# Quincy Police Hiring



## spikez180 (Aug 21, 2004)

*Has anyone heard about the Quincy PD hiring? I keep hearing rumors that a couple are being looked at from the list to enter a class near the summer. Anyone know about this?*

*Remember...WE NEVER LOSE! *


----------



## TripleSeven (Aug 28, 2004)

A girl I work with just had an interview with them recently. They put a lot of people through the most recent academy but i'm sure they will have a few openings for the next class. Good luck... awesome $$, busy dept.


----------



## billj (Aug 28, 2004)

I believe they have a decent sized group in the academy right now, combined with the MBTA.


----------



## Southside (Sep 4, 2003)

Paper says they want to put 3 more women on.


----------



## TrueBlue1997 (Aug 23, 2003)

Quincy just hired 7 (6 are in MBTA academy now). Word is that the dept. is looking to hire 15-22 for a spring academy. The new hires are needed to replace a very large number of guys retiring. Very very busy city, alot of felony calls. But it seems you need to be somewhat connected to get on in that city.


----------



## TripleSeven (Aug 28, 2004)

Yes, Quincy has always been a very political city. It would take an act of congress to lateral into QPD...


----------



## Macop (May 2, 2002)

Act of Congress, Ha! It would take Jesus H. Christ himself to drive ya to city hall with a recomendation and they would probably throw him out and tell ya to go jump in the river.


----------



## TrueBlue1997 (Aug 23, 2003)

The last lateral was from Abington PD, word is it was a very political move, inside job with the mayor etc etc....but for whatever reason he went back to Abington PD from QPD after a short time (2 yrs ?)....why he left is anyone's guess


----------



## Macop (May 2, 2002)

From what I have heard Abington recently got a new chief who is supposedly very squared away, maybe the officer wanted to work for him?


----------



## Mitpo62 (Jan 13, 2004)

MaCop.....JHC huh? Are you sure you're not talking about Taunton instead of Quincy????


----------



## jay-z (Dec 5, 2003)

Macop";p="53908 said:


> From what I have heard Abington recently got a new chief who is supposedly very squared away, maybe the officer wanted to work for him?

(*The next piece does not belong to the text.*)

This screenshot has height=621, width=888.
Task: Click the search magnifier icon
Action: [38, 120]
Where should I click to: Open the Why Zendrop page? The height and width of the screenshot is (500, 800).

 Not a new Chief he was the Deputy Chief/ acting Chief and the current PT instructor in the Weymouth Academy which I'm proud to say I graduated from.. I would also work for him given the chance...


----------



## jay-z (Dec 5, 2003)

jay-z";p="56545 said:


> Macop";p="53908 said:
> 
> 
> > From what I have heard Abington recently got a new chief who is supposedly very squared away, maybe the officer wanted to work for him?
> ...


----------



## Macop (May 2, 2002)

I heard that,, one of my co-workers had him as p/t instructor in the academy. Hey Mitpo62 thats the story of my life in this god forsaken hell hole of a state. I kick myself in the head for every day I dont go south or west, what the hell am I waiting for?


----------



## j809 (Jul 5, 2002)

TrueBlue1997";p="53884 said:


> The last lateral was from Abington PD, word is it was a very political move, inside job with the mayor etc etc....but for whatever reason he went back to Abington PD from QPD after a short time (2 yrs ?)....why he left is anyone's guess


He was one of the officers with the WaterWorks incident in Quincy.After that it was a good move to go back where he came from.


----------



## evidence (Jul 24, 2002)

Not that I know him first hand but word through the grapevine was that that lateral from Abington was a bag with a serious complex who was known to flash the tin a few too many times at bars and may have ruined it for many other hopefull laterals for years to come.


----------



## RoadDog32 (Dec 28, 2004)

Anyone know what # QPD got to on the civil service list...and what # they might go up to for the new 15-20 hires they might put on?


----------



## tripleplay (Aug 29, 2004)

What about the lay off list?


----------



## j809 (Jul 5, 2002)

evidence";p="56575 said:


> Not that I know him first hand but word through the grapevine was that that lateral from Abington was a bag with a serious complex who was known to flash the tin a few too many times at bars and may have ruined it for many other hopefull laterals for years to come.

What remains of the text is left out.